Laryngeal mask airway (LMA) is a supraglottic device which requires lesser depth of anaesthesia, evokes lesser hemodynamic response and causes lesser stimulation of airway as compared to traditional definitive airway device endotracheal tube. Its placement is possible without muscle relaxants thereby allowing maintenance of anaesthesia on spontaneous respiration thus preventing apnoea or minimizing apnoea time. Propofol, the commonly used induction agent, causes cardiorespiratory depression at higher induction doses. To attenuate this, co-induction agents combined with propofol has been a regular I/V anaesthetic technique these days.
Comparing apnoea time, recovery time and sedation scores using propofol-fentanyl and propofol-butorphanol combination.

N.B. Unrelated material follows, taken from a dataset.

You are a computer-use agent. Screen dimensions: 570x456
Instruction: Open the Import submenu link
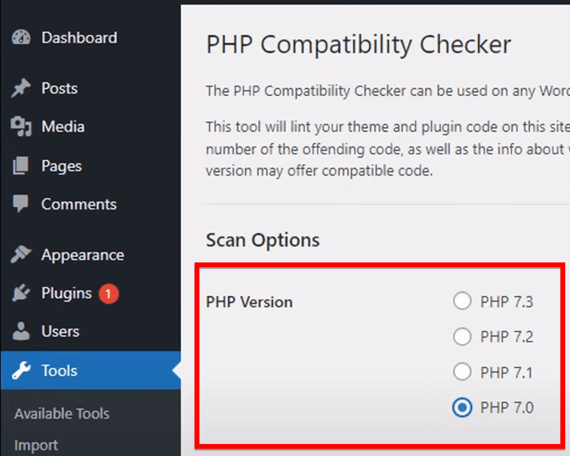36,446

Hundred patients scheduled for various elective surgical procedures were randomly selected and divided into two groups of 50 each. As coinduction drug Group F received fentanyl and Group B received butorphanol. In both the groups induction was achieved with I/V propofol and LMA was placed. Apnoea time was noted after induction. Recovery time and sedation scores were recorded after anaesthetic agents were turned off.
As compared to group F apnoea time was significantly less and recovery time was significantly more in group B ( P < 0.05). Statistically postoperative sedation was significantly higher in group B than in group F at 1/2 hr but clinically, majority were responding to verbal commands. At 1 hour no significant difference in sedation was noted between the groups.